In the realm of modern financial technology, milliseconds can make or break a transaction. We’re dealing with complex systems, so identifying and understanding what is working (or not working) is a constant challenge for us as QA professionals.
Which brings us to observability. The concept of observability is grounded in systems theory: it involves understanding a complex system by analyzing its output. It’s the capacity to monitor and grasp a system’s behavior from the outside, offering insights into its inner workings, even without direct access to those internal elements.
It’s a bit like the climate (a non-digital complex system). Even if we don’t know exactly what the complex mechanics are that shape our weather, we can measure outputs like temperature or rainfall and use those to understand what’s going on within the system.

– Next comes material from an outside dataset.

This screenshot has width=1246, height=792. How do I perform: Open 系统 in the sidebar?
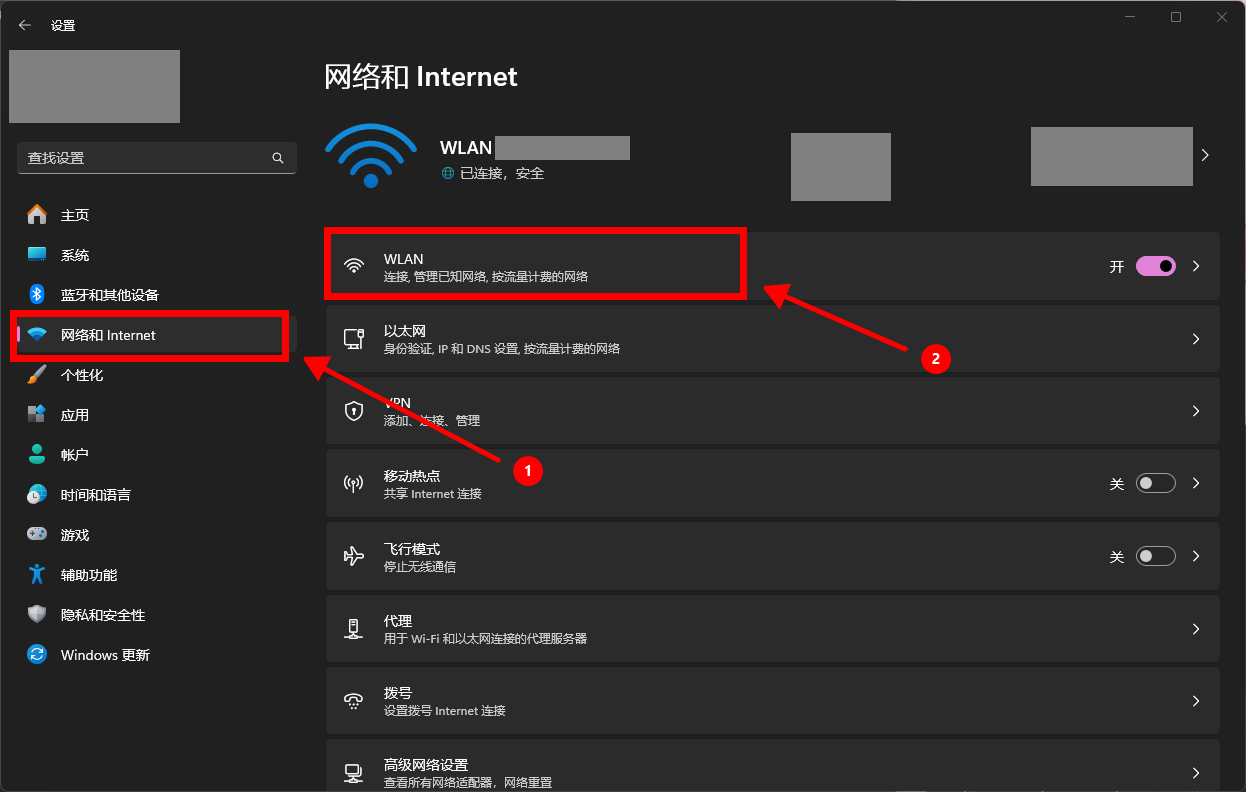click(75, 255)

Clearly observability is critical for us, but it’s tricky to get right. One of the key challenges we face is the amount of data that a complex digital system generates. The sheer volume of data can make it challenging to spot meaningful insights from the noise.
That’s why at OpenPayd, we’ve taken it a step further, by embracing the 80/20 rule for observability.
Let’s first delve into the 80/20 rule: this principle that rescues us from being overwhelmed by information.
The 80/20 rule, also known as the Pareto Principle, states that roughly 80% of effects come from 20% of causes. A common example might be that a company sees 80% of its revenue coming from 20% of its customers.
For myself as a QA professional, the 80/20 rule is a reminder that when we’re identifying the root causes of problems, some will be responsible for far more problems than others. Instead of getting lost in the entirety of the technological structure, we must shift our focus to the root of the largest number of problems.
That’s the theory. There are a few key tools we use to bring this to life: Kafka Lag Exporter, Kubernetes overview, RabbitMQ metrics, and K6 performance testing.
Kafka Lag Exporter: Bridging the Visibility Gap
In the dynamic landscape of real-time transactions, Kafka has emerged as a cornerstone technology.
Kafka is an open-source event streaming platform designed for real-time data processing and building scalable, fault-tolerant data pipelines.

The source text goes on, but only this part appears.